* Challenge 1:
Answer these from the Shanghai travel essay:
(a) Why was the Bazaar near the Yu Gardens rebuilt in the 1950s?
(b) What was the French Concession known for trafficking in during its time?
(c) What item was Kirstin trying to buy when a deal went sour?
* Challenge 2:
Write the next part of the Shanghai travel essay, picking up after its final line.

* Provided text:
::::::

Arriving
in Shanghai initially felt like arriving home in any major U.S. city.
The looming skyscrapers that appear on the horizon are reminiscent of
the New York skyline. Starkly in contrast from Casey and Kirstin’s
weeklong experience in Beijing, they realized that ”neither Beijing nor
Guangzhou can match the superficial, gilt-edged feel of modernity that
covers the city”(p. 373).

Shanghai skyline.
Fallows argues, “A central problem in the way the outside world
thinks and talks about China is that it assumes there is a single,
comprehensible “China” to discuss” (2009, p. 4). Casey and Kirstin’s
initial reaction to Shanghai was that the city was simply a replica of
any U.S. city, and, as such, there was no reason to visit a city that
had everything one could find at home. Clearly, the two women were
bringing their foreign assumptions of what China should look like and
imposing the same notion of a single, comprehensible “China.”
However, upon exploration of the various neighborhoods within
Shanghai, the mix of old and new that China has become known for quickly
became apparent. The French Concession is a small city block packed
with alleyway shops and restaurants, but unlike the China Casey and
Kirstin had experienced thus far, it was a peaceful reprieve from the
yelling and bargaining of the markets in Beijing. The Bazaar near the Yu
Gardens gave the appearance of grand ancient Chinese architecture, but
was rebuilt in the 1950s to attract tourists. These two neighborhoods
stood in stark contrast to the business district with its daunting
skyscrapers and fast-paced commercial feel.

Shanghai skyline.

Garden of the Humble Administrator

Garden of the Humble Administrator

Garden of the Humble Administrator
For example: stepping foot into the winding narrow alleyways of
Shanghai’s French Concession is to venture into one of the peaceful
respites the booming commercial capitol of China has to offer. The
French Concession, a holdover neighborhood from the 1840s, was known in
its time for trafficking in opium and was governed by its French
residents. Today, the French Concession is full of tiny shops and
restaurants that stand quietly by while shopkeepers check their cell
phones and generally ignore passersby. Kirstin, being a Western tourist
that had finally become somewhat accustomed to the shouting and
bargaining Beijing marketplaces are known for, found herself at odds
with the lackluster negotiations and disinterest shopkeepers seemed to
have in their tourist customers. As a deal for a child’s toy went
sour due to her unwillingness to increase price, she realized that she
was imposing a Beijing standard upon a city hundreds of miles,
culturally, economically and geographically, away.
Even though a week in Beijing had prepared Kirstin for continued
experience on the busy streets of Shanghai, she carried with her an
assumption that all metropolises in China would operate under the same
cultural standards and practices. As James Fallows further discusses,
“Every country varies; the challenge of China is that its internal
variations are truly enormous . . . [there are] countless important
cleavages within the country – by region, by generation, by level of
schooling, by rural versus urban perspective, even by level of rainfall .

::::::

* Recorded information:
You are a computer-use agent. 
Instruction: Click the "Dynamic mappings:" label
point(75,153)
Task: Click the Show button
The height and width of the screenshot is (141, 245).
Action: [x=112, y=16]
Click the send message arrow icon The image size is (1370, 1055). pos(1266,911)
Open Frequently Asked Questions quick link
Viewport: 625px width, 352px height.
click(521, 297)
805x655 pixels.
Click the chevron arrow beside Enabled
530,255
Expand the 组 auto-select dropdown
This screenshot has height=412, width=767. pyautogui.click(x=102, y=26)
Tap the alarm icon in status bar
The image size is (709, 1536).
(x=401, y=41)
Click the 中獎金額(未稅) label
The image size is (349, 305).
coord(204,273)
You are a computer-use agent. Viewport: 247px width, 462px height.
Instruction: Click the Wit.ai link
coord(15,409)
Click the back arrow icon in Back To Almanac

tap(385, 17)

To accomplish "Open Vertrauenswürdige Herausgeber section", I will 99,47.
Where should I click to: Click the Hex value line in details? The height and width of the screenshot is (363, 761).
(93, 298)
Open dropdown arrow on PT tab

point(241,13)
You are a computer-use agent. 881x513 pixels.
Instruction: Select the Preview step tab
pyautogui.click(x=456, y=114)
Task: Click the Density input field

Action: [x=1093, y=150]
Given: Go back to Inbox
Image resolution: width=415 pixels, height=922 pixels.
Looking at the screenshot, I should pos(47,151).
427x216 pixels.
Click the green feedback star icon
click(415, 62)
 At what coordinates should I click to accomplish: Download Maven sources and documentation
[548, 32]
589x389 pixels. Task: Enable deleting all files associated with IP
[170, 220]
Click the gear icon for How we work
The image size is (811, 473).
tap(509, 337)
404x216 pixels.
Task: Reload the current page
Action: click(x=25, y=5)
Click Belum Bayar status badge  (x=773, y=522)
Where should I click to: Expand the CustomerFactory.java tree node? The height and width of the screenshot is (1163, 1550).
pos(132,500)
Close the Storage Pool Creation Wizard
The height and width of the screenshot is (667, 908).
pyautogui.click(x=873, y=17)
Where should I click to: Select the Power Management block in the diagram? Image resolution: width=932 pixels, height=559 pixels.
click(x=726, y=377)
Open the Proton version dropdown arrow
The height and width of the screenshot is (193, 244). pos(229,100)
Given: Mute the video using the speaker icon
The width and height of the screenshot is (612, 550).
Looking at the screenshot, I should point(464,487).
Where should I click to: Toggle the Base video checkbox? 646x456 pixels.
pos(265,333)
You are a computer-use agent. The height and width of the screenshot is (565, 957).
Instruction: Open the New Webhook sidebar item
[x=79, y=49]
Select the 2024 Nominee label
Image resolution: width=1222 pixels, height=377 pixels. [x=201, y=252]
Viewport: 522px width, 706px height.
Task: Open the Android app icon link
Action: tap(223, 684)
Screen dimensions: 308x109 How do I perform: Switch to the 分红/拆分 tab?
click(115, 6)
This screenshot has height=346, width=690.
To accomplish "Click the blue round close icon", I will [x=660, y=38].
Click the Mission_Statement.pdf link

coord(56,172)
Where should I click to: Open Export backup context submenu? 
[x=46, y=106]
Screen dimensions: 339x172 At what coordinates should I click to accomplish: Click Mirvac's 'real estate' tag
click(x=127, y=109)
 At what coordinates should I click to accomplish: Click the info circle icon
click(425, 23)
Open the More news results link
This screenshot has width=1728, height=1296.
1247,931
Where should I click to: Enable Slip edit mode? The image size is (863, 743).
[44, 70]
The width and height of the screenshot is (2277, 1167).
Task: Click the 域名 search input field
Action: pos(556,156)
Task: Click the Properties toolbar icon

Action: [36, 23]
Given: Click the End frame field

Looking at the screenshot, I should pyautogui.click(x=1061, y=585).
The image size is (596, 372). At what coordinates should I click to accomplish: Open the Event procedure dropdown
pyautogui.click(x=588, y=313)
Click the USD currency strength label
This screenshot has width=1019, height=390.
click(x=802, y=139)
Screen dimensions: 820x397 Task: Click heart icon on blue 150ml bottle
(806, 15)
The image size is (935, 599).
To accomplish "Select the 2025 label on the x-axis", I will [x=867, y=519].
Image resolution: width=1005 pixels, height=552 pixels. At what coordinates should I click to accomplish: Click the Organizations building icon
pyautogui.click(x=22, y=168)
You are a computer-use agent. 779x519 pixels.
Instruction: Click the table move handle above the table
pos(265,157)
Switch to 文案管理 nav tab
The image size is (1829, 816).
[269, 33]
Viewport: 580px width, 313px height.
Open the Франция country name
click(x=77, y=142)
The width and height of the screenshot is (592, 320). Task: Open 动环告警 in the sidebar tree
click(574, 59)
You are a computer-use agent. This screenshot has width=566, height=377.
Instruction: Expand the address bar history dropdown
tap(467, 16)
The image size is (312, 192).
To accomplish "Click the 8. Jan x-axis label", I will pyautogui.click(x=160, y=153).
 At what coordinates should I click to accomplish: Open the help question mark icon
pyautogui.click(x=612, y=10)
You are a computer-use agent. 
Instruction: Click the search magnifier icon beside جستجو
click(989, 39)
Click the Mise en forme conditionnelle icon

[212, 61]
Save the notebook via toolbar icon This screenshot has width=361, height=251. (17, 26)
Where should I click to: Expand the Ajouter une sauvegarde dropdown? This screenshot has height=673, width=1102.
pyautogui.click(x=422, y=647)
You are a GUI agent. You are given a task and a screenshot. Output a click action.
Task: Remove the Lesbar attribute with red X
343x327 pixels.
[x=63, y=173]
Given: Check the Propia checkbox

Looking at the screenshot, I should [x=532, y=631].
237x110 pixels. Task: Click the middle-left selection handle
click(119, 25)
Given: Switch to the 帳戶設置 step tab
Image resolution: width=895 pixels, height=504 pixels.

::::::

* Response 1:
(a) To attract tourists.
(b) Opium.
(c) A child's toy.

* Response 2:
. .” (2009, p. 5) – here she stood, disappointed in the increase from
price and the unwillingness of shopkeepers to engage in her rather
severe attempts at bargaining, essentially as she attempted to employ
Denver standards while operating in Manhattan.
As disappointment in her naiveté and generalizing of China and its
citizens washed over Kirstin, she vowed to continue her exploration of
Shanghai anew and under its terms. Diving back into the alleyways of the
French Concession, Kirstin returned to a toyshop in which she had
earlier attempted to purchase a gift for her niece. Knowing now that
bargaining does occur, but perhaps on a subtler level than in Beijing,
she held a up toy and looked at the shopkeeper. “15 dollar,” the
shopkeeper said. If in Beijing, Kirstin would have offered 5 dollars in
response. Clutching the toy, Kirstin offered in return a tentative
“10.” Grabbing a bag, the shopkeeper swiftly wrapped up the gift and
sent Kirstin on her way.

French Quarter.

French Quarter.
As the class discovered the French Quarter and the Yu Gardens and
Bazaar, as well as the business district and Pearl Tower yesterday, the
juxtaposition of the different neighborhoods made Casey and Kirstin
appreciate all of the ways Shanghai has expanded into a major
metropolitan city. All of the neighborhoods and their characteristics
that make up the greater puzzle of Shanghai truly reflect the variety of
China that Fallows addresses. As Fallows points out, “no one can
sensibly try to present the ‘real story’ or the ‘overall picture of this
country” (p. 4). Perhaps not, but one can certainly present her own
story of China, and Casey and Kirstin are finding that their narrative
of China, shared as well as independent, is turning out to be quite
liberating.
References
Fallows, James. (2009). Postcards from Tomorrow Square: Reports from China. New York: Random House.
McMillan, A. F. (2010). Shanghai Exposed.
Business Traveler.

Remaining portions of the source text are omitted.